Among the entries below, find how many lines carry the word "mode" and state only that figure.

[Extracted records]
######

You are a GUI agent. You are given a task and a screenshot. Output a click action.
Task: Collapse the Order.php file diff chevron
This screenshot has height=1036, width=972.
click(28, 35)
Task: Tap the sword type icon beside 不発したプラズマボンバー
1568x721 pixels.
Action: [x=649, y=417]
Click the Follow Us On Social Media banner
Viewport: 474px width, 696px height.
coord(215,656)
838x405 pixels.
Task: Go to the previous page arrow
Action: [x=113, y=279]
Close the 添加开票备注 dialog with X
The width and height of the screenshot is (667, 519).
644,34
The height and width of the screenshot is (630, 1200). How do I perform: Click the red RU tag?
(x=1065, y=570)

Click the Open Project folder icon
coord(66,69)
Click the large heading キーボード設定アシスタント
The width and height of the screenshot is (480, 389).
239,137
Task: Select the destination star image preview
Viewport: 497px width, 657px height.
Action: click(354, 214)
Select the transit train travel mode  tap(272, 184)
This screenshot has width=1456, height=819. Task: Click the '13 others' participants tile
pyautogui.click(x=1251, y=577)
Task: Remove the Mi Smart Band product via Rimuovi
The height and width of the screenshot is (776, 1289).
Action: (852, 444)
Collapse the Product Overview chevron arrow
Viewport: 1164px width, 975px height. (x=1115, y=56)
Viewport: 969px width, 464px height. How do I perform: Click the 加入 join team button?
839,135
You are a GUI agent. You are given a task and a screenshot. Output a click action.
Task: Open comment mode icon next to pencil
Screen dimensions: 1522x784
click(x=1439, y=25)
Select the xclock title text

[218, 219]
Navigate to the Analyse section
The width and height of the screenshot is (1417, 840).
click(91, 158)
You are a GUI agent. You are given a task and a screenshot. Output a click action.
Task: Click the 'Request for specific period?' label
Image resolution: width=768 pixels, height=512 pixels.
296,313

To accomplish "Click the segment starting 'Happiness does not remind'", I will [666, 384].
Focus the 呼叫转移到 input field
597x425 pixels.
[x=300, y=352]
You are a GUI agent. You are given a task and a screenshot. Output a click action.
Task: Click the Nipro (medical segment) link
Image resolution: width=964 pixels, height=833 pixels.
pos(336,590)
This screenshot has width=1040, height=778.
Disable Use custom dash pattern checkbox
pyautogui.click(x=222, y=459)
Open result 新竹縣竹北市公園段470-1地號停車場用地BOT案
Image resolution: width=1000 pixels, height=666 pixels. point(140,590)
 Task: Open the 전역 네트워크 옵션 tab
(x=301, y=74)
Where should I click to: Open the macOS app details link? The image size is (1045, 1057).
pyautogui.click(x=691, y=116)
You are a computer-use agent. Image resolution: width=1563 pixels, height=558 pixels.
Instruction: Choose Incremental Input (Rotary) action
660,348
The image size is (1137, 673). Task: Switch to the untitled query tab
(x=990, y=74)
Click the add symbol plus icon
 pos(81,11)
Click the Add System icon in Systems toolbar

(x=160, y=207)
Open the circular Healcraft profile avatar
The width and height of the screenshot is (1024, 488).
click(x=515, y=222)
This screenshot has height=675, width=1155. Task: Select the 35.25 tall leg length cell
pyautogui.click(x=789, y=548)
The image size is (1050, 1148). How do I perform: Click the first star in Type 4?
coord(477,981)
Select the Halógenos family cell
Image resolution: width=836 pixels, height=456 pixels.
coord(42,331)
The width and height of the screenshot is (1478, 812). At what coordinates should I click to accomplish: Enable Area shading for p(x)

######

- _FINAL ANSWER_: 2